Ver Dante lá fez com que eu me sentisse… traída?

Era mais confortável imaginar que ele continuaria odiando e evitando certas coisas porque isso sempre me deu a falsa sensação de que o mundo tinha parado para me esperar.

Por muito tempo achei que, quando eu fosse me reerguer, conseguiria continuar exatamente de onde parei. Era o tipo de ilusão que me mantinha em pé, tentando, lutando.

Claro que, no fundo, eu sabia que isso era impossível, e com o tempo perdi a perspectiva de voltar para aquela vida. Eu nunca mais voltarei a ser aquela Isabella Mendes.

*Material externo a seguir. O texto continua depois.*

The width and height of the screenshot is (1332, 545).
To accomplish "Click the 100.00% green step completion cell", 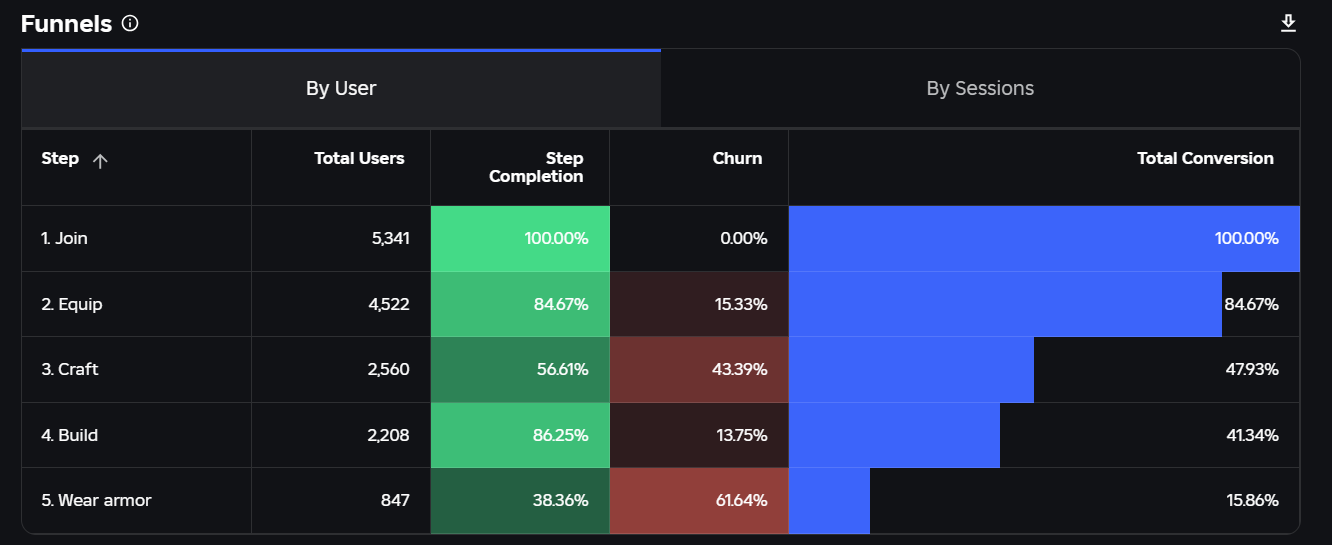I will tap(520, 238).
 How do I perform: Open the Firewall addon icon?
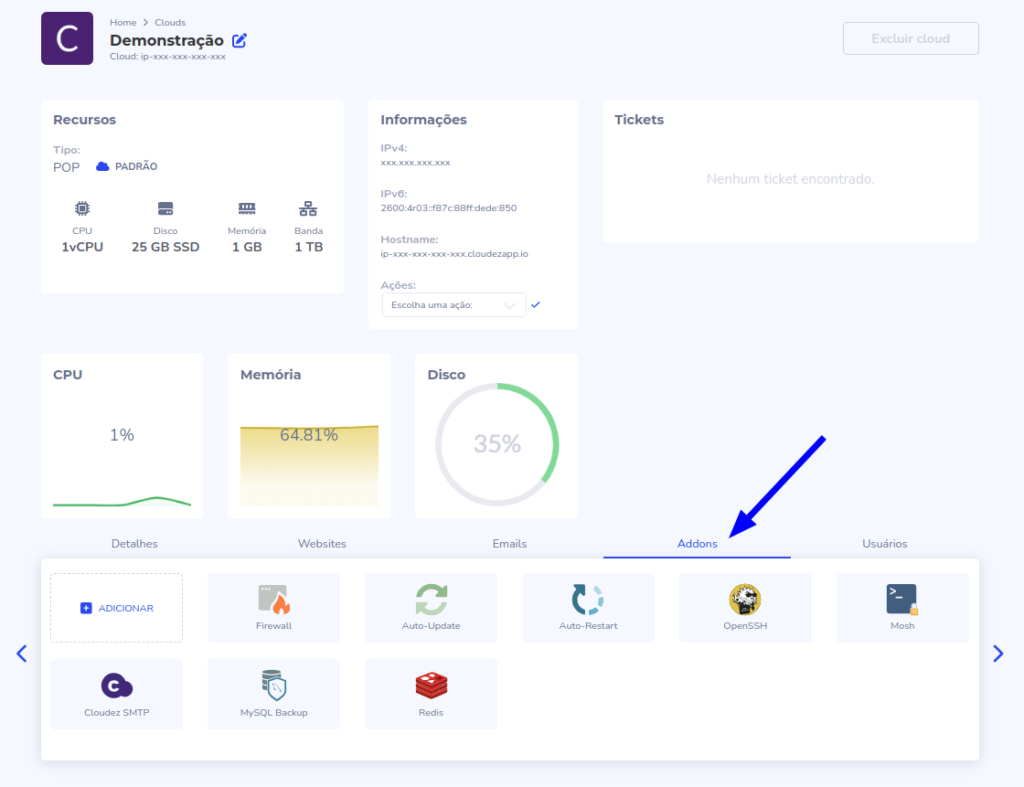[273, 600]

Argh. Nos últimos meses o apelido Bella adquiriu um gosto amargo em meus ouvidos, mas ouvir Dante pronunciando com sua voz grave, fez coisas… contraditórias com meu corpo.

Quero muito acreditar que Dante Vasconcellos não é nada além de um rosto do passado, uma lembrança de uma época que eu prefiro esquecer, mas quanto mais penso nele, mais rancorosa me sinto.

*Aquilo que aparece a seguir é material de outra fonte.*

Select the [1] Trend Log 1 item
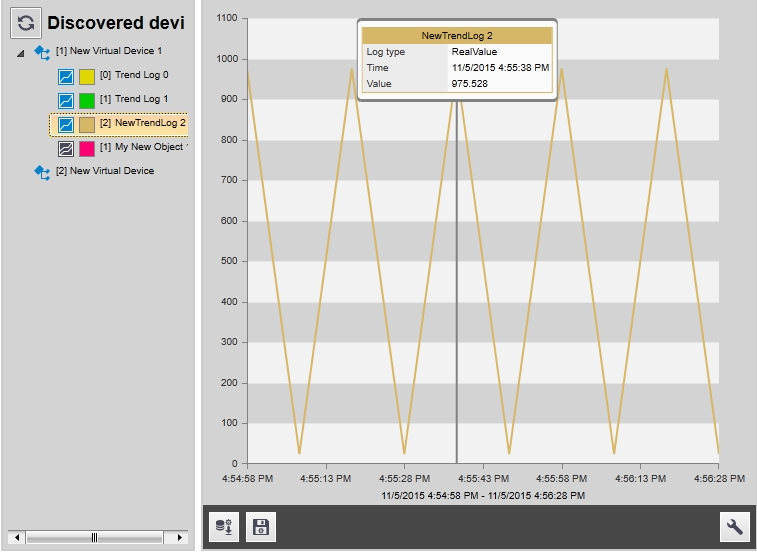 click(x=134, y=99)
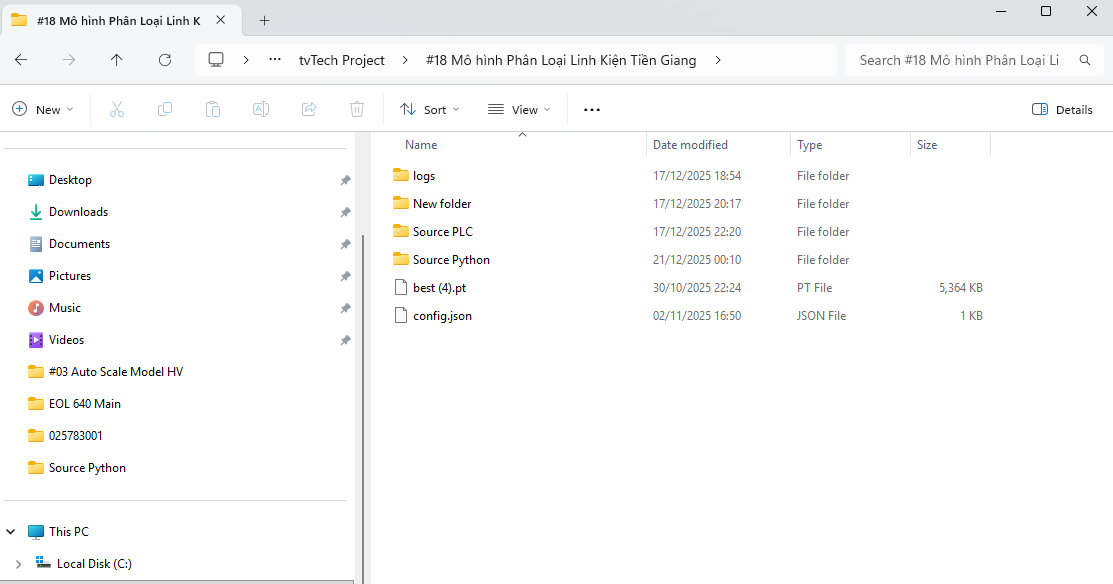The image size is (1113, 584).
Task: Click the Paste clipboard icon
Action: 213,109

Aparentemente, enfrentar seu avô e devolver a empresa do meu pai para seu legítimo dono não era algo que ele estava muito preocupado na época.

“Fusões assim acontecem o tempo todo, não posso bater no escritório do meu avô e exigir que ele devolva tudo para seu pai, não sei qual foi o acordo que eles fizeram, mas não é assim que funciona.”

Fazia tempo que eu não lembrava dessa conversa, talvez porque eu já tinha esquecido como era a voz de Dante, mas agora ela está vívida demais na minha cabeça e eu acabo me lembrando de muitas outras coisas inconvenientes.

“Eu te amo tanto, Bella, me diz o que posso fazer pra ajudar.”

“Você é linda, é a mulher mais linda que eu já vi.”

“Um dia eu ainda vou colocar um anel nesse dedo.”

— Chega! — digo, interrompendo as memórias que me inundam como se uma represa tivesse se rompido dentro de mim.

Dante me deixou partir e seguiu com sua vida.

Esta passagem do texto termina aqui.